Hasta el 18 de septiembre del año 2000, las matrículas nos "chivaban" de qué lugar era el propietario del vehículo, ya que estaban compuestas por un código de dos letras que nos indicaba la provincia española en la que había sido matriculado, cuatro números y una o dos letras finales. Sin embargo, esto cambió a partir de ese día, ya que en ciudades como Barcelona y Madrid se estaban agotando las letras del abecedario y las combinaciones de números. Así que se decidió eliminar la identificación de las provincias en las matrículas, unificarlas todas bajo la bandera de la Unión Europea y añadirle tres letras.

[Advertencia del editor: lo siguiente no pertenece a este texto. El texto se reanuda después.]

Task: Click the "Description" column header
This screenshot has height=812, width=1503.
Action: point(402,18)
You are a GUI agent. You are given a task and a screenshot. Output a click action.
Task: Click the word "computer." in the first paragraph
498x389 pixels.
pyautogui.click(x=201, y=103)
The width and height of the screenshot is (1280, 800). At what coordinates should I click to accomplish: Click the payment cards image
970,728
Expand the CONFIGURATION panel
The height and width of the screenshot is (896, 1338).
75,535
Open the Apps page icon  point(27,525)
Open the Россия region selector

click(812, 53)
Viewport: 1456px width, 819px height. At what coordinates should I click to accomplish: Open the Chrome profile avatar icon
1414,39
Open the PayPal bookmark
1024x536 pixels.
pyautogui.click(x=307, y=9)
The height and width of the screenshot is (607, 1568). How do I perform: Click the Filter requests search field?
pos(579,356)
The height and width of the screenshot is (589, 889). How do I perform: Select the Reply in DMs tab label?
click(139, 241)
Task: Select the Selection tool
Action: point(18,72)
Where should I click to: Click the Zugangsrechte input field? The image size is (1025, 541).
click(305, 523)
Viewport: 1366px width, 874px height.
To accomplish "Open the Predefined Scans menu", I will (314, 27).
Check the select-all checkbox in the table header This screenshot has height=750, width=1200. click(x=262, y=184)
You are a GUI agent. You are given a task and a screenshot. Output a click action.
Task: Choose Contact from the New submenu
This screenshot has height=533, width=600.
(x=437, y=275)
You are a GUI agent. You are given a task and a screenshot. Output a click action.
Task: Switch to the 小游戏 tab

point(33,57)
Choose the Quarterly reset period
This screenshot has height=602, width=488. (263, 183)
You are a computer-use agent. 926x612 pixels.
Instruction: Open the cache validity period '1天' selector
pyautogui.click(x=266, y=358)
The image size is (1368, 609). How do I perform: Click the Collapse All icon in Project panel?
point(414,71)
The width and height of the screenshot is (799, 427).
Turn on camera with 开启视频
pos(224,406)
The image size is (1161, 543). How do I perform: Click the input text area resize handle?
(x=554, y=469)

Actualmente las matrículas ordinarias de los coches españoles están formadas por cuatro números y tres letras, entre las que no se incluyen las vocales ni las letras Ñ y Q. Lo de las vocales se ha hecho para evitar que se formen palabras mal sonantes o acrónimos. Pero, y lo de las otras dos letras, ¿a qué se debe?
La respuesta es muy sencilla. Las letras Ñ y Q a distancia pueden confundirse con la N y la O, así que, para evitar errores, se ha optado por eliminarlas y no incluirlas en la numeración de las matrículas.
Pero estas no son las únicas curiosidades. En España, a diferencia de otros países como Reino Unido o Estados Unidos, las matrículas no se pueden personalizar. La mayoría de ellas son blancas, con las letras y los números en negro y llevan la bandera de la Unión Europea. Aunque hay algunas excepciones. En nuestro país también existen matrículas rojas, verdes, azules y amarillas.
Seguro que, a partir de ahora, te fijas más en estos detalles cuando te encuentres alguna matrícula más "extraña".